Protracted legal suits have revealed the vast amounts of wealth that Kenyan fugitive tycoon Yagnesh Devani’s close relatives control.
Court papers filed in one of the multiple cases indicate that Raj Devani, a nephew of Yagnesh, has lost control of his wealth to his mother, who was appointed the legal guardian and manager of his estate amid a simmering feud over control of assets worth hundreds of millions of shillings.
Yagnesh fled Kenya in 2009 in the wake of a scandal in which the Kenya Pipeline Company allowed his firm, Triton, to collect oil worth Sh7.6 billion and sell it without the financing bank’s approval — causing a biting fuel shortage in the domestic market.
Ms Devani (Raj’s mother) has since 2015 served as her son’s legal guardian, while the tycoon’s sister managed his vast estate, but last month she assumed the managerial role as well.
Her takeover of management came in the wake of an application in court that followed Raj’s committal to Mathare Hospital for mental treatment.
Raj in 2015 opposed the move to hospitalise him, arguing that it was a ploy by relatives to take control of the vast estate.
The tycoon’s mother has filed multiple cases at Nairobi’s Milimani Courts claiming that her son clandestinely transferred family assets to his companies and used them to secure more than Sh150 million in loans he has defaulted on.
The suits have also laid bare Raj’s enormous estate, which is made up of upmarket properties in the leafy Muthaiga, Runda and Spring Valley suburbs of Nairobi as well as company shares and undisclosed amounts of money in several bank accounts.

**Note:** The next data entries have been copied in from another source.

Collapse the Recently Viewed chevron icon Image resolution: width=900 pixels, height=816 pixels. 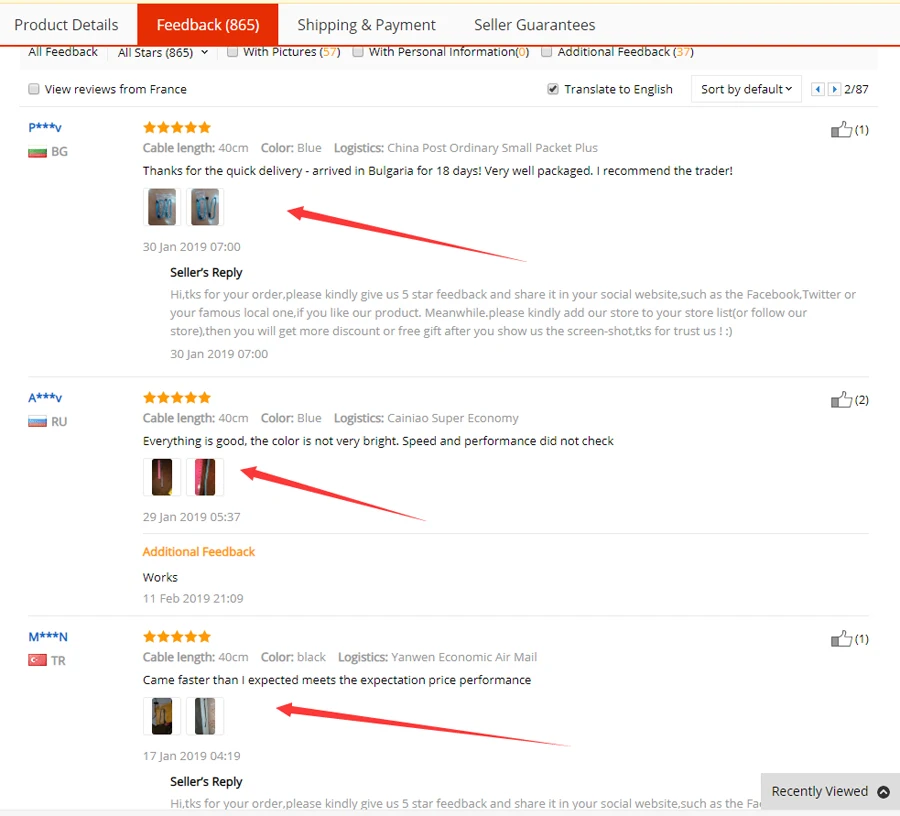pyautogui.click(x=883, y=791)
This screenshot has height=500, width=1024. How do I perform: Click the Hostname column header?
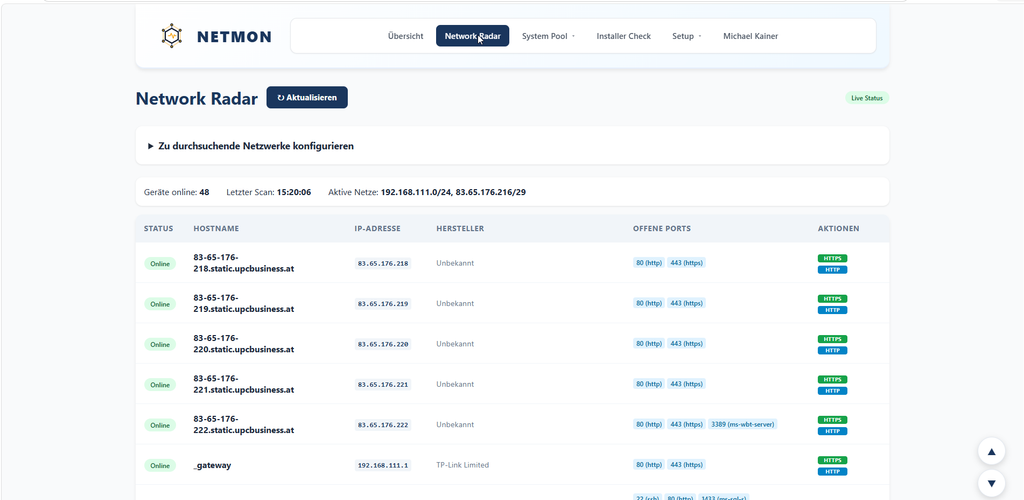216,228
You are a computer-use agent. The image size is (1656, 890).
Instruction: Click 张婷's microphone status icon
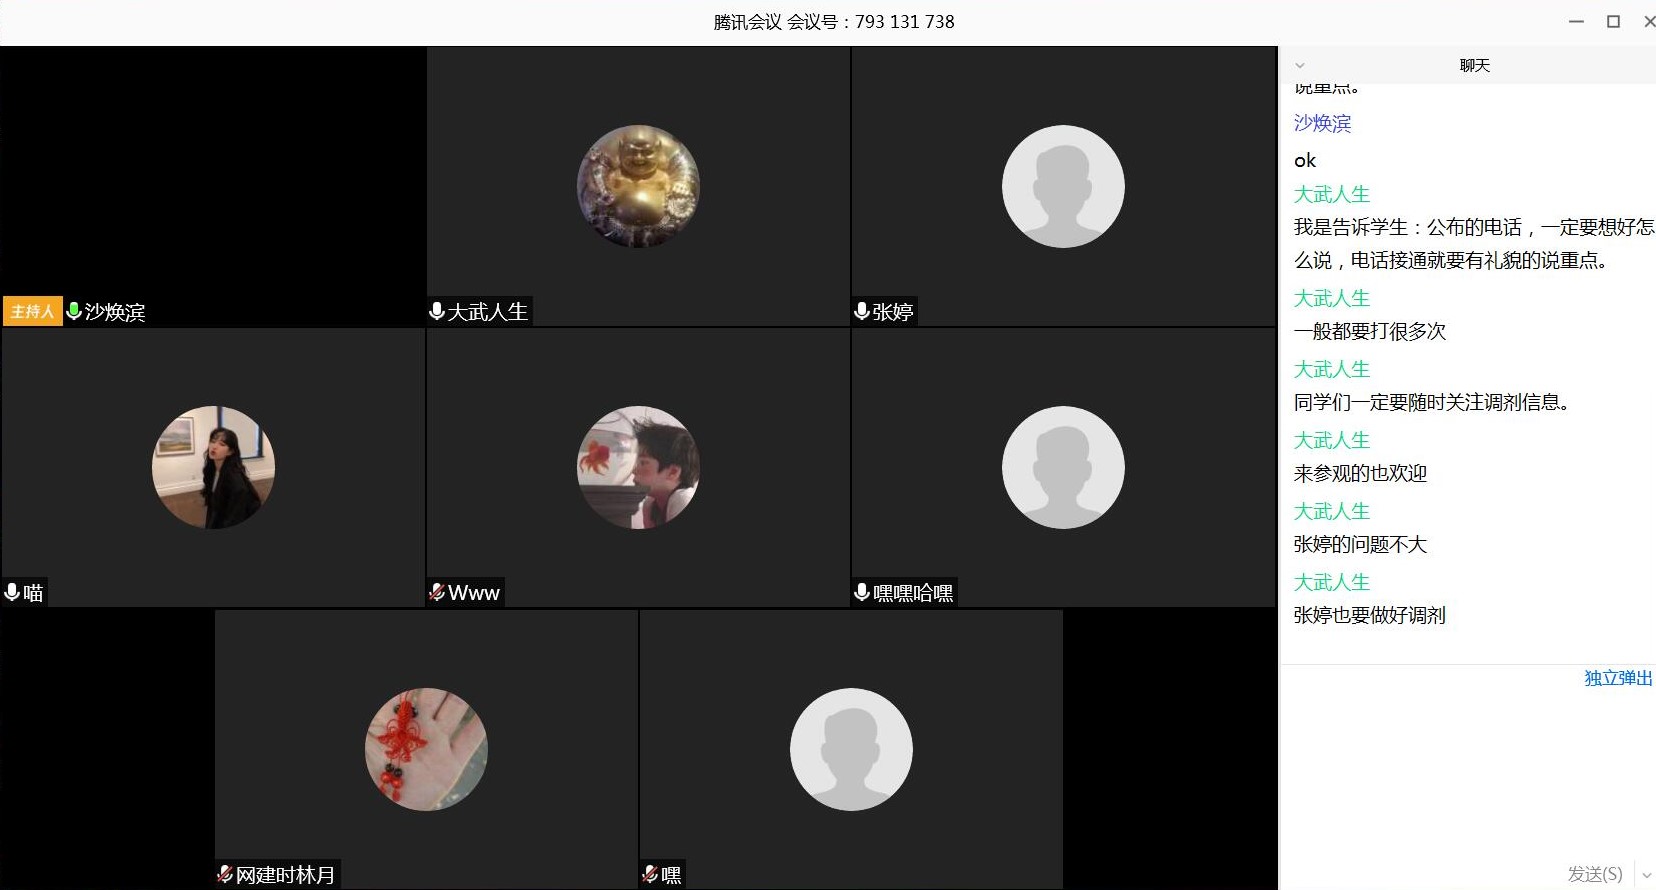click(x=861, y=311)
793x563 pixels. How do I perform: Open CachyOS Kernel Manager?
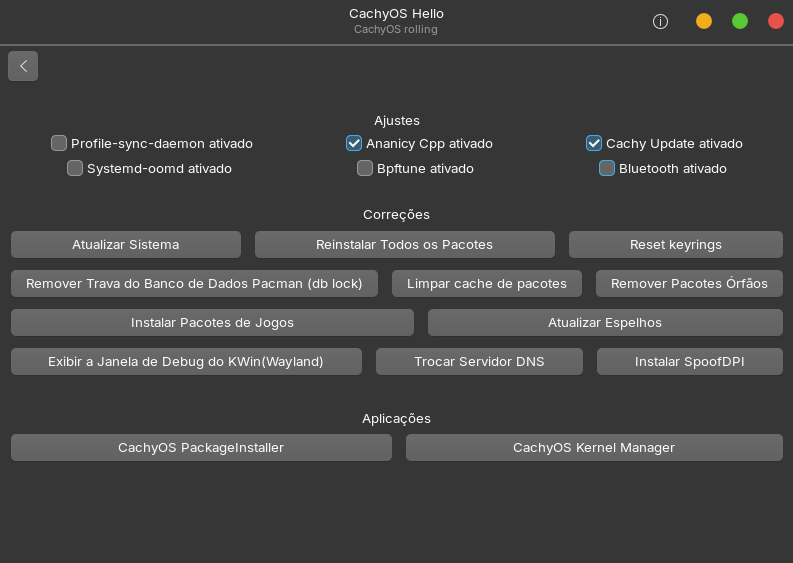click(594, 448)
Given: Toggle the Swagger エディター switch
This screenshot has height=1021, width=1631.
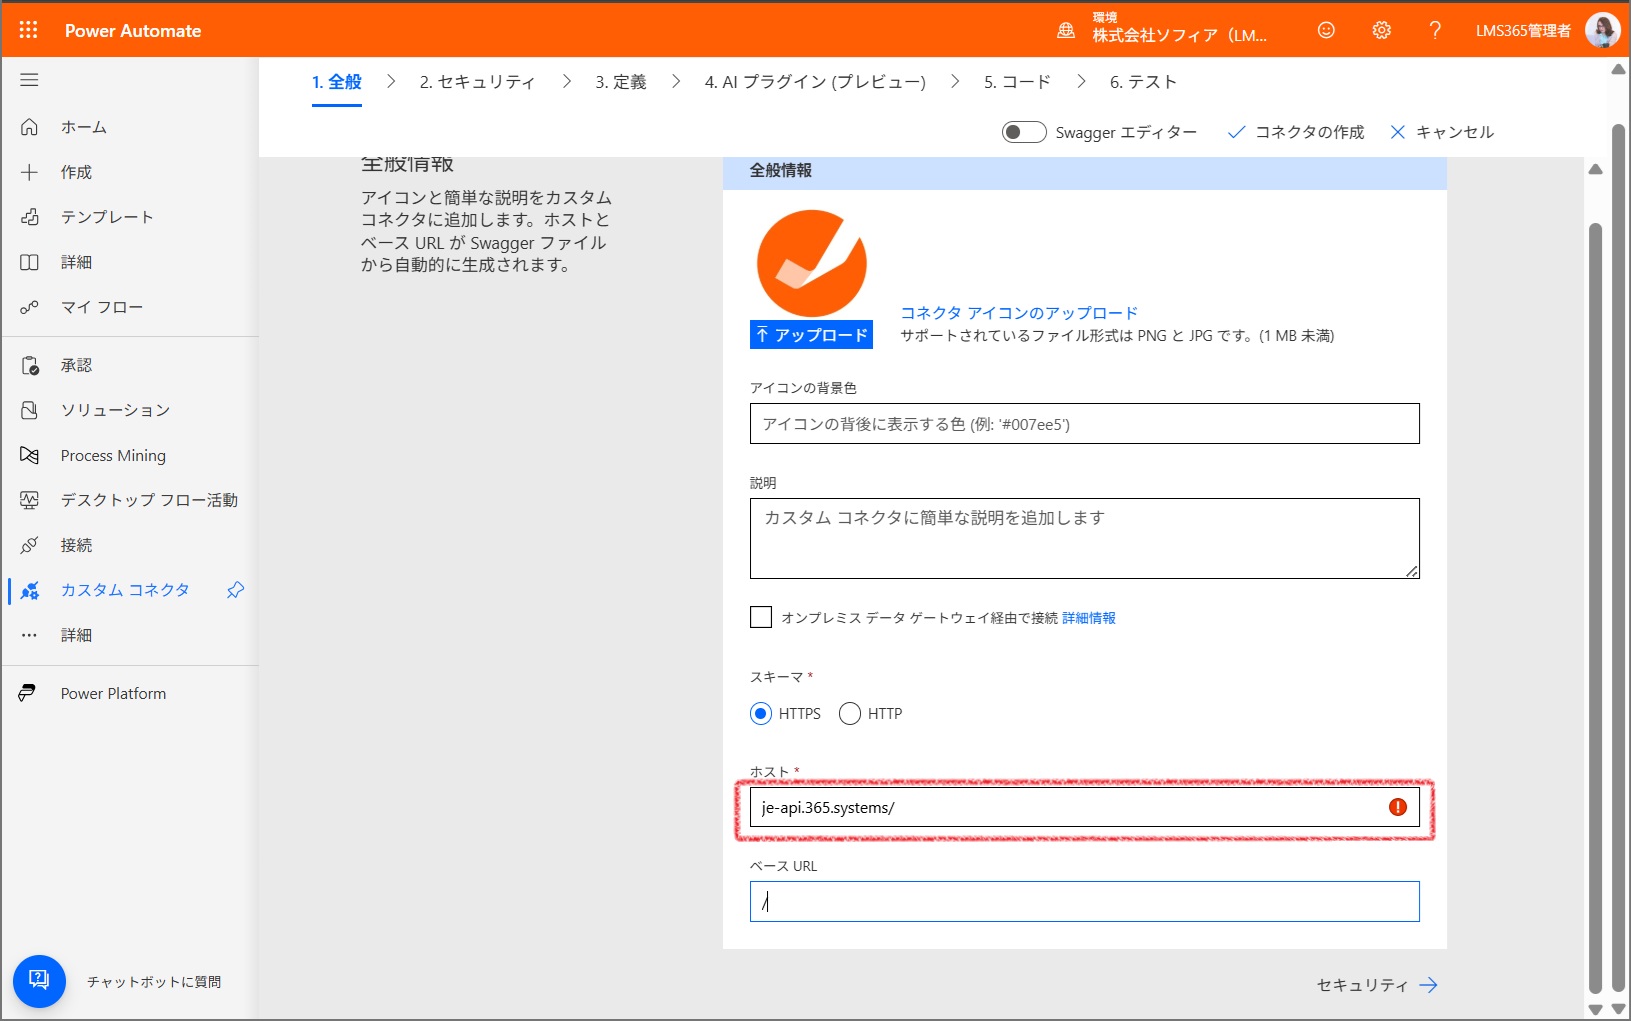Looking at the screenshot, I should point(1024,132).
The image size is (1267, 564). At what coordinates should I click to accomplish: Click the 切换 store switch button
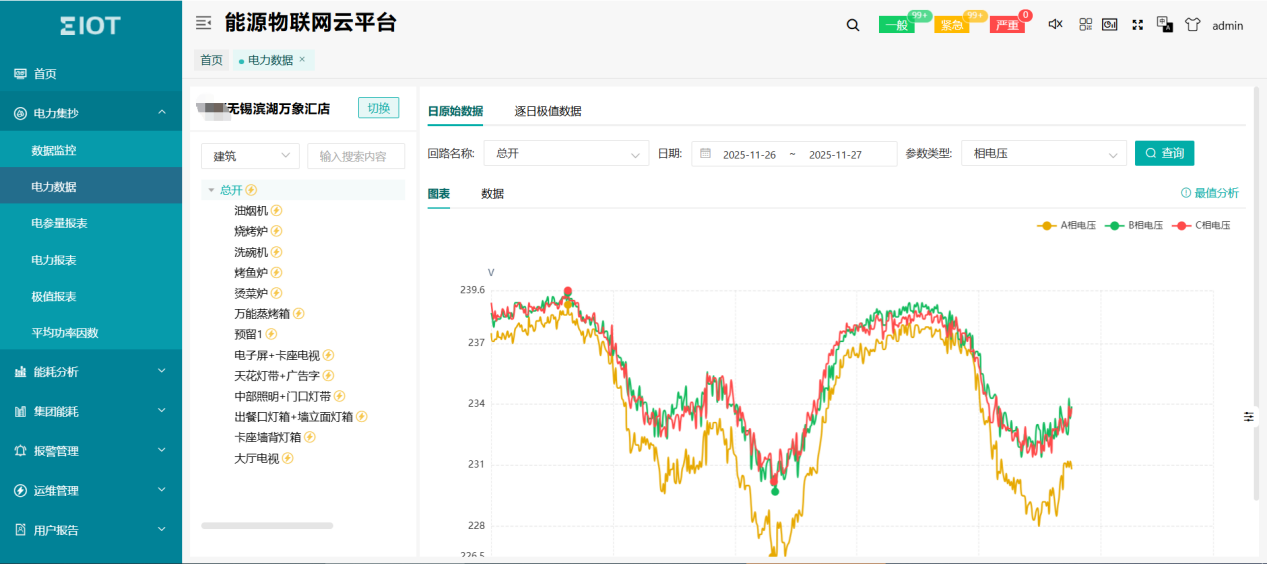pyautogui.click(x=378, y=108)
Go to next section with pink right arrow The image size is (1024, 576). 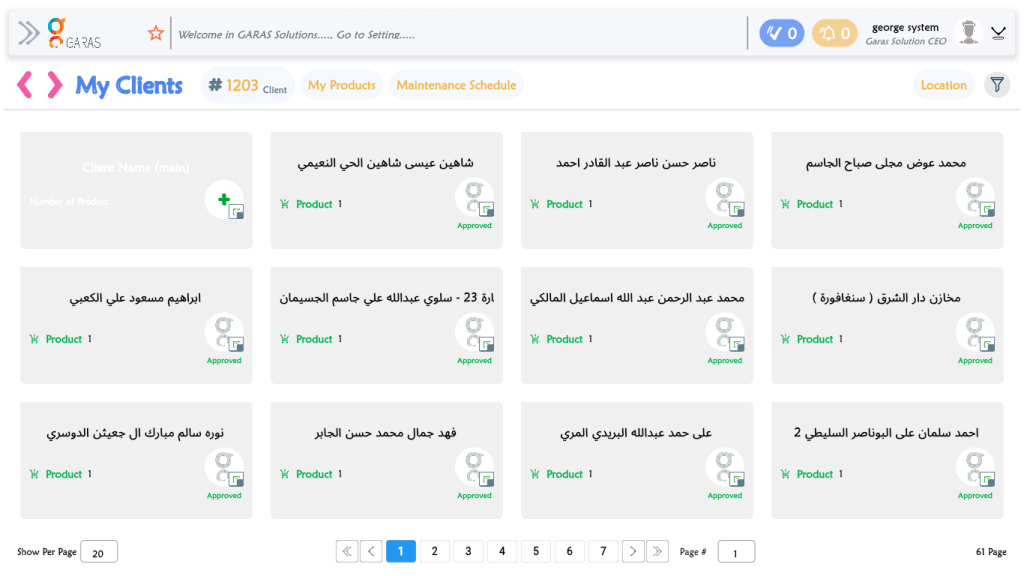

The most contested asset is a family home in Runda valued at over Sh200 million, which Prime Bank wants to auction to recover a Sh150 million loan it lent Raj and is now in default.
The home, located on a 1.2-acre piece of land, has a three-storey building with eight ensuite bedrooms, a four-bedroom guest wing, and a six-bedroom staff quarter. It also has a swimming pool, hallway with a hot water geyser, gym, and a bar.
Ms Devani says she built the home with her husband who died in 2001, leaving behind an estate estimated to be worth Sh800 million. The estate also had prime pieces of land, shares in Nairobi and United Kingdom-based companies as well as cash in several bank accounts.
Ms Devani says her son transferred ownership of the land to himself without consulting the family.
Raj in 2015 told the court that he was mentally fit and that his family was merely trying to wrest his wealth from him under the pretext that he was ill.
“There is a reasonable belief that Raj’s involuntary admission is part of a scheme to gain control of his businesses,” the tycoon says in court papers filed by LJA Associates, his lawyers.
Raj is a director of Shimmers Boutique Limited, Simkan Investments Group, Shimmers Group Limited, Shimmers Investments Limited, Sasha Holdings Limited, Jade Petroleum and Adra International.
He also co-owns another plush home in Nairobi’s Spring Valley where his estranged wife, Adina, lives with their two children.
Two of Raj’s companies, Jade Petroleum and Adra International, have been linked to the Sh44 billion Imperial Bank fraud.
Court documents show that the companies received Sh10 billion in irregular loan disbursements. Adra International is listed as one of the biggest exposures for Imperial Bank depositors, with a non-performing loan portfolio of Sh1 billion.
The Runda Home is owned by Sasha Holdings, the company which Adra International used as security for a Sh150 million loan from Prime Bank.
“Ms Devani does not know when the suit property was transferred from her late husband’s estate to Sasha International. She does not know and was never consulted by Raj or any other director of Sasha before, during and after loans were advanced to Adra International. She continued living in the suit property comfortably without the knowledge that it had been transferred to Sasha Holdings,” she says.
Ms Devani and her daughter Bindya told the High Court in 2015 that Raj had since his father’s death depleted the family estate mainly due to the mental illness and that he was unable to comprehend the basics of finance.